BLACKMORE'S CASTLE
A TRIBUTE TO DEEP PURPLE & RAINBOW




BLACKMORE'S CASTLE • Volume I (Lion Music LMC079)


Every self-respecting cover band has a song from Deep Purple on the reportoire to turn the venue upside down. Fortunately, most of the people did not dare to venture into "Child in Time", but "Smoke on the Water" was played almost so often that it almost became annoying. Playing such songs live is still possible, but recording them in the studio is a different story!

This is partly also apparent on Blackmore's Castle - A Tribute to Deep Purple / Rainbow. A band that thinks they can replace the very tight and almost always unadorned Ian Paice by something that tends towards drums from a box has not really understood it. The performances of "Lazy" and "Highway Star" suffers too much from that, despite the well-groomed guitar playing of Jason Richardson in the first and the nice performance of Winterlong.

Funny to note that a daring performance of Rainbow's "Man on the Silver Mountain" does not lead to this.
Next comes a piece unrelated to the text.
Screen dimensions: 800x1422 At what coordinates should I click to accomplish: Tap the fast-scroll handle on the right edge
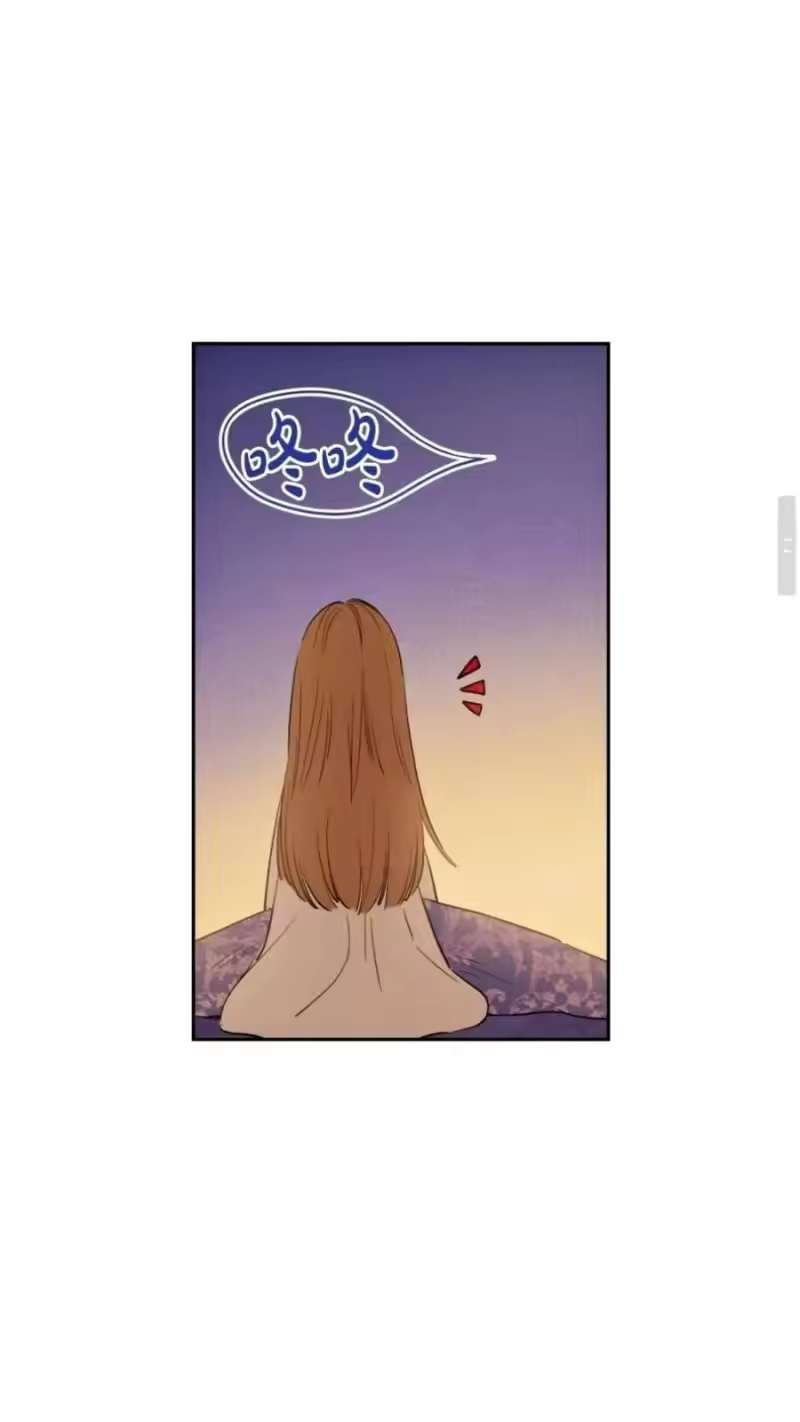pyautogui.click(x=787, y=545)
Allright, on Ritchie Blackmore's Rainbow it was not Paice behind the drum kit, but Gary Driscoll. Apparently that makes a difference, right? It is also a bit confusing to hear the Dutch Arabesque do "Stargazer". After all, there is a woman behind the microphone and that is different from Ronnie James Dio! Confusing, but interesting. Fortunately, it is not mainly songs that are indiscriminate copies of the performances of Deep Purple and Rainbow and that makes this Tribute perfectly listenable. Nobody wants an exact copy, right? That's what Best Of... albums are for.

File Under: Nice tribute

Storm, File Under - January 14, 2004









BLACKMORE'S CASTLE • Volume II (Lion Music LMC121)


I always view cover- and tribute albums with the necessary skepticism. It is often an easy and especially cheap vehicle to generate some attention. At Lion Music they also readily admit that it is an instrument to put bands in the spotlight in their stable.

It can go two ways with covers: either you make a true version of a song, or you try to do something completely different with it. You can be seriously mistaken in both. Especially when you are going to cover Rainbow and Deep Purple. This was evident, for example, in the Black Night Tribute project by T.M. Stevens, where ex-Kravitz's drummer Cindy Blackman managed to whack the funk entirely out of the Deep Purple songs, with disastrous consequences.

This compilation, like the previous one, usually contains fairly accurate versions. Because these are usually not occasional bands, you do have the advantage that the musicians are attuned to each other. There are therefore no huge mistakes on this album. Sometimes it is very faithfully re-enacted (Dogpound's "Mary Long"), but sometimes the versions are also interpreted in their own way and filled with emotion (Chris Heaven's "Soldier of Fortune") or nicely set on ("I surrender" by Daniel Flores and Friends). This is not an easily put together cover album, it is a nice collection of covers that will certainly delight the Deep Purple and Rainbow fan. If cover and tribute albums were more often of this level, the bad reputation of them should get a lot better.